## PROBLEM
Reproduce the data below verbatim, from the line containing "Expand the Database Diagrams folder" through the line containing "(x=1199, y=370)", and give only those lines.

## DATA LISTING
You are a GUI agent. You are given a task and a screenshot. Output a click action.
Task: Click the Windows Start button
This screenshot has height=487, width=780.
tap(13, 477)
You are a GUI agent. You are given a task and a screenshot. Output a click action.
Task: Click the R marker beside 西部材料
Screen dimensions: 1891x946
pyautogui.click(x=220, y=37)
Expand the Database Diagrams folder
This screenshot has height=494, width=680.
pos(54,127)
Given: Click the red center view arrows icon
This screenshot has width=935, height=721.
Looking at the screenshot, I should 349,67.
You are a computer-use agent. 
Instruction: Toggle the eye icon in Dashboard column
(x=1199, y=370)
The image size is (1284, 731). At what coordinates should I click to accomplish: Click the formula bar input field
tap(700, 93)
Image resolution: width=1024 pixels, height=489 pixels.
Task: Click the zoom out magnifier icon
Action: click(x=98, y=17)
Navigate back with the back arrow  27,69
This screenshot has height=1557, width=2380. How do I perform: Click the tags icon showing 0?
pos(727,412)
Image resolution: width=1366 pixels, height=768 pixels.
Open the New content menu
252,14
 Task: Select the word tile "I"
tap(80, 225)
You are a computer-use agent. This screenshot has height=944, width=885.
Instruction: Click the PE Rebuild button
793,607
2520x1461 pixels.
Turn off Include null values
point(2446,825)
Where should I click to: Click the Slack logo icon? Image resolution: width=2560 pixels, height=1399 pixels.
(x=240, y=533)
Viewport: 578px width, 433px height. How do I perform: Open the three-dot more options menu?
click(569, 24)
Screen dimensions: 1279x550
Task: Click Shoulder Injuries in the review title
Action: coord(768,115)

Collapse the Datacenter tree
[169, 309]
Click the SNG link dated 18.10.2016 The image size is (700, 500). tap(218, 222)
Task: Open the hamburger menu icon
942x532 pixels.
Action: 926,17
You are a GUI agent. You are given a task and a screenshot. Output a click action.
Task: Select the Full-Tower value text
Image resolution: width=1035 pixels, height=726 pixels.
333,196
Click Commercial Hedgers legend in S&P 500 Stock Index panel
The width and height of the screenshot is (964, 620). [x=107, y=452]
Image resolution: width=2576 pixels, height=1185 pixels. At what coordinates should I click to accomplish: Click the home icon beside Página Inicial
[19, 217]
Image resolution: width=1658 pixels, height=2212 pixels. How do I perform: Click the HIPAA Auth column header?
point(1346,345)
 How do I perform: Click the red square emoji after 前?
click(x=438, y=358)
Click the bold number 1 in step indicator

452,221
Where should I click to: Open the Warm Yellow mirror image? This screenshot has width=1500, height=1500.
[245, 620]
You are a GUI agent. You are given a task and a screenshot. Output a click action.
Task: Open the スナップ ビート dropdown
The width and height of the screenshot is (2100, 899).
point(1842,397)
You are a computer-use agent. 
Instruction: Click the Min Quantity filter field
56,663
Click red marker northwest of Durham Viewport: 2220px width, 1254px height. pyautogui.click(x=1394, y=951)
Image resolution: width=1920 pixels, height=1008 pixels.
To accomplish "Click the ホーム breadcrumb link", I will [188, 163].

## SOLUTION TO THIS EXERCISE
Expand the Database Diagrams folder
This screenshot has height=494, width=680.
pos(54,127)
Given: Click the red center view arrows icon
This screenshot has width=935, height=721.
Looking at the screenshot, I should 349,67.
You are a computer-use agent. 
Instruction: Toggle the eye icon in Dashboard column
(x=1199, y=370)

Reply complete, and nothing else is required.